CHAPTER 3
LITERATURE REVIEW
3.1 Introduction
The lucrative features of the speech and ever flourishing technical ability in this field have
fascinated engineers and speech scientists to think over the utilization of speech in many new
spheres of the daily life. Consequently, the topic “automatic speech recognition” is evolved
which aims to construct a machine that can emulate the human performance through recognizing
and synthesizing the human speech. (Podder, 1997).
In recent years, automatic speech recognition has reached very high levels of performance,
with word-error rates dropping by a factor of five in the past five years. This current state of
performance is largely due to improvements in the algorithms and techniques that are used in this
field. As a result, the accuracy level of ASR systems is improved especially when using a
combination of various algorithms and techniques.

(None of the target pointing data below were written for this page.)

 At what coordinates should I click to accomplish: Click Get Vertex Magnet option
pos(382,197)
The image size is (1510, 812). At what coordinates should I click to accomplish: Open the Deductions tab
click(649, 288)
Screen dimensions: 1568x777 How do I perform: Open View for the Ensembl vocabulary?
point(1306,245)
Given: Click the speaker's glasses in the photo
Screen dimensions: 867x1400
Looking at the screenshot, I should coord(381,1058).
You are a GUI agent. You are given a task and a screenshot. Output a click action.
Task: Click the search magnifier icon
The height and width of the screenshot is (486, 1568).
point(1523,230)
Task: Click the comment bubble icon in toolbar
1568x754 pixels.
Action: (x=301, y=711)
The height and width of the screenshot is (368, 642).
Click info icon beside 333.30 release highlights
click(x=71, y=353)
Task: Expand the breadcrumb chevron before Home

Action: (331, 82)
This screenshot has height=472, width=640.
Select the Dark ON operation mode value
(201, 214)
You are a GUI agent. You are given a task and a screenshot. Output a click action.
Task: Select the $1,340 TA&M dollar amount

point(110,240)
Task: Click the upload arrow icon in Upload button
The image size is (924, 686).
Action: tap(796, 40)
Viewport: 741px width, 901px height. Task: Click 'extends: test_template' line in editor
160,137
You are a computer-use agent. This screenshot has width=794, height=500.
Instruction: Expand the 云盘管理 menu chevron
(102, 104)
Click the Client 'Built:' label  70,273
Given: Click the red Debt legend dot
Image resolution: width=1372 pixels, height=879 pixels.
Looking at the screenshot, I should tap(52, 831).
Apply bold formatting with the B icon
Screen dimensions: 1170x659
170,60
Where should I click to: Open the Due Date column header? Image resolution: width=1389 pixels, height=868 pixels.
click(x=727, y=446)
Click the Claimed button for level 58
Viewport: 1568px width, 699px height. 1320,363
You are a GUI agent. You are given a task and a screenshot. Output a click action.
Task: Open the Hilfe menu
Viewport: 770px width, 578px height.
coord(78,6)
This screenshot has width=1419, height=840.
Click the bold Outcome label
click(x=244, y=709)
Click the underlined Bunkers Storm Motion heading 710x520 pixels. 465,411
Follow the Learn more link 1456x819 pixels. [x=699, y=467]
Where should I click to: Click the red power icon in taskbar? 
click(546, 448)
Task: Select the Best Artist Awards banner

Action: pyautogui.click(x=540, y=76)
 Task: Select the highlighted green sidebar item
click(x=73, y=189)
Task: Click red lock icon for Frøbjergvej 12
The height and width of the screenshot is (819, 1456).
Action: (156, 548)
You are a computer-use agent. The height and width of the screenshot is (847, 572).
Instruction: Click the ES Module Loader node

This chapter highlights some of key related researches, algorithms and techniques that are
relevant to this research. Various types of features extraction, classification and matching
techniques are also highlighted in this chapter. This chapter provides an overview on current
researches related to ASR and telephony speech recognition systems, which applied in their
implementation the most common features extraction, classification and matching algorithms
and techniques. Finally, this chapter provides a critical comparison of speech recognition
systems using the algorithms that are explained in this literature.
3.2 Features Extraction Techniques
Features extraction in ASR is the computation of a sequence of feature vectors which
provides a compact representation of the given speech signal. It is usually performed in three
main stages. The first stage is called the speech analysis or the acoustic front-end, which
performs spectro-temporal analysis of the speech signal and generates raw features describing
the envelope of the power spectrum of short speech intervals. The second stage compiles an
e